Woman Cannot
Fictitious or Not
Woman cannot be strong, or brave, or cunning. Woman cannot be intelligent, master of her craft, lord of her creed. Woman cannot be revolutionary, or first, or free. No, woman is not her own, she is the lives of her children, her community, her civilization. Woman is the lesser, the humble, the suffering, a suffering in which even she can’t be the winner. Man is the true sufferer, man was here first, man laid claim to everything, laid waste to much, and then sat woman in various little prisons of secondary importance.
Goddess is secondary to God, wife secondary to spouse, mother secondary to father. She is the steady earth beneath man’s feet, unchanging unless acted upon, even if one look around would falsify such an idea. She is small, timid, quiet. She sits and waits. But the earth does not wait for anyone, neither does the stream, neither does the storm.
And stories must represent this right? Because woman is not strong, or brave, or cunning.

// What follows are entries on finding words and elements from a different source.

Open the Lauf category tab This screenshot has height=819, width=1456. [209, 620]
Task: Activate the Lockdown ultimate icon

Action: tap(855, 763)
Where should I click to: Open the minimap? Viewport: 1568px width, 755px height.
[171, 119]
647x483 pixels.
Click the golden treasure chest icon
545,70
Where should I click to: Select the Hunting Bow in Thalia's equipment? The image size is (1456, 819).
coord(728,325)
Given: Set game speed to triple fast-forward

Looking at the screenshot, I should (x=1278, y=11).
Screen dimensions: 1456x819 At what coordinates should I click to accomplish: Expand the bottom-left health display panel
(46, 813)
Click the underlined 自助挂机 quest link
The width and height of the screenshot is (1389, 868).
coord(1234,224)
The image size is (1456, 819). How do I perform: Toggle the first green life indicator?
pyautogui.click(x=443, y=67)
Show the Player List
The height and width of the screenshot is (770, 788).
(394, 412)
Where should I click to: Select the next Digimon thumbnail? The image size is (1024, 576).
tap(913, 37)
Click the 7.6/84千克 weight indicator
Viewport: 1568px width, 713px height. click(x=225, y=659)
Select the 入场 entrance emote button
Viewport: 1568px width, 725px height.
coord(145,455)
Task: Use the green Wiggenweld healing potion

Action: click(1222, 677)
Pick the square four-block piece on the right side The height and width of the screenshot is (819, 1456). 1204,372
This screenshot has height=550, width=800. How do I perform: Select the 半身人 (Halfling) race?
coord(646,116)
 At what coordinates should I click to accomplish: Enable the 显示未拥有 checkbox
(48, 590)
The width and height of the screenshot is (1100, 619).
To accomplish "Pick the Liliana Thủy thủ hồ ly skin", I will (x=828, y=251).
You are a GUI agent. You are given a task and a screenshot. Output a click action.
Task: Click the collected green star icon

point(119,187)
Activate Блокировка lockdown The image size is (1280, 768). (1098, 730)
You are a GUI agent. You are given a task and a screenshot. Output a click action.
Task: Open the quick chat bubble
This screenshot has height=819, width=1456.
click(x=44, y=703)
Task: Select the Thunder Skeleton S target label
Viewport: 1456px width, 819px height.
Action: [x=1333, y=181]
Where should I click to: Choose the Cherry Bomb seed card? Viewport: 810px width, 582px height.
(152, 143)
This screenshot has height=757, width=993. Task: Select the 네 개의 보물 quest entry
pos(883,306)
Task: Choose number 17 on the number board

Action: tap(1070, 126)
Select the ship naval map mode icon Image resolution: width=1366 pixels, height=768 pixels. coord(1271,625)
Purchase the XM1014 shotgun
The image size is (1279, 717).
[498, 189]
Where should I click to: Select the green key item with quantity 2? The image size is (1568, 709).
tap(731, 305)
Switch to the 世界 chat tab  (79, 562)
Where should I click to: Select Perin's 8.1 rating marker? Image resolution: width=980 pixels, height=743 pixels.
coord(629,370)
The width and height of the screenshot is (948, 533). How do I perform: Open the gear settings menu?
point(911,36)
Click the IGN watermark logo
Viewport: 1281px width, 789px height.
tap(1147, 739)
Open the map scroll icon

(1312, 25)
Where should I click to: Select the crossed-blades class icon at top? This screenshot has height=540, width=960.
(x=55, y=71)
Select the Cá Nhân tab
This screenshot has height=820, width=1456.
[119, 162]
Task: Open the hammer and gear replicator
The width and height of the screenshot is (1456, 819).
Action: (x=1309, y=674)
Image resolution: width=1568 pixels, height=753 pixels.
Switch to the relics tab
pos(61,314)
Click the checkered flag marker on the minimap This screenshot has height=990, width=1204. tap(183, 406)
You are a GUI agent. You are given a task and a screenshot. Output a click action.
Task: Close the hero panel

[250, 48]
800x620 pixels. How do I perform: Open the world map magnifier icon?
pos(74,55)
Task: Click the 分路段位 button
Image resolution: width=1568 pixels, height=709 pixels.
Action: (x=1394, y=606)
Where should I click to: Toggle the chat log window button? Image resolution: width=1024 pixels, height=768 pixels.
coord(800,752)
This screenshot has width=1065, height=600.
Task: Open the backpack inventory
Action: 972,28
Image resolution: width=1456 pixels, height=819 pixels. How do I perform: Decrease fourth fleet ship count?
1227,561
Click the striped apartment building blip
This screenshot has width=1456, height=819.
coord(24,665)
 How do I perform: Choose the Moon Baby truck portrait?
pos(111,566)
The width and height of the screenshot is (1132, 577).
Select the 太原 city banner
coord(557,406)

Woman never led an army, or fought for her ideals, or invented, or painted, or sang, or danced, or discovered. Woman cannot. Woman sits and waits, she does what she is told, she is bound by someone else’s duty, that is her role.
But what happens when woman is stronger than man? What happens when she is better, faster, smarter?
The biggest lie ever conceived was in the notion of feminine passivity, in feminine virtues, in femininity itself. Because woman has never sat and waited. Penelope did not sit and wait, Boudicca did not sit and wait, Catherine did not sit and wait, neither did Victoria, nor Elizabeth, nor Abigail, nor Sybil, nor Eva, nor Susan, nor Katherine, nor Sally, nor Christina. No, woman has never been passive. She is the river that cuts through steady rock, the felled tree that sprouts anew. Through every trial and tribulation she rebuilds. Like the sun the coasts across the sky, she rises and falls.
And yet, woman cannot. Even if she is fictitious, even if she is supernatural, even if she is deity herself. For her immeasurable power must always come second, because of man.
-Pythia



Also, I forgot to make this comment on one of your earlier posts, but something I've always hated about how we write women is that we're unable to see how clever some women can be. In anime, when we write the young male protagonist, we write him understanding that he's leagues above the rest of men. We don't write our protagonist like the average man. We understand that this man is fully capable of doing what the supermajority of men cannot. But when we write women, we write the average woman. It's as if most people don't want to see an exceptional woman. And we never write about how clever women can be at bending reality to their will without force.
One of the best examples I've seen is actually in Game of Thrones, in the Tyrell family and even Sansa Stark. The Tyrells show how a family can use charm, intelligence, and ingenuity to advance their own cause. Olenna is as much a kingslayer as Jaime Lannister. Margaery is the only person able to tame the mad king, Joffrey.
I also remember a movie I watched about a woman who married a farmer because she'd had a child out of wedlock, set during World War II. A naive Japanese girl falls in love with a prisoner of war and brings him to the woman's house. If the main character in that moment had been her husband, a man, a fight would have broken out. But she knew she couldn't physically take on a man. So what did she do? She told him to go upstairs and change into her husband's clothes, and while he did that, she drained the extra fuel from their truck. As he drove off, she called the police and told them a prisoner of war had escaped, broken into her husband's house, and stolen his clothes, and that based on how much fuel should be in the car, he'd be in roughly this location. She captured him without capturing him. And if these female characters are unrealistic, most male protagonist are unrealistic as well.
That's what I've always hated about how we write female characters. In movies, they're meant to be far more clever than men, far more conniving, meant to approach a battle in a way men cannot, but we never seem able to write these characters well. And maybe it's because of how lazily we write in general. We fill our movies with action scenes, so we end up writing petite women overcoming ridiculously large men. But in a world where so much can be carried by dialogue, where we can actually inhabit and understand our characters' motivations, I don't know why we can't have intelligent, compelling, unique women navigating the world through their wits. I don't watch Naruto, thinking every man could be Naruto. Most men are Kiba.
And lastly, I think we've lost the plot on archetypal female characters. Take Fairy Tail. You have Erza Scarlet, the archetypal older sister who keeps the entire guild in line. You have Lucy, the archetypal romantic lead, the girl in class with you. And you have Wendy, the archetypal little sister. And in that guild, everyone is actually a family. One of the problems with the way we write characters today is that for a lot of modern audiences, the female character can only truly exist as the romantic lead. Not the big sister who is formidable, authoritative, and guides the entire process the way Erza does. Not the little sister who exists as a kind of emotional framework for the entire story the way Wendy does.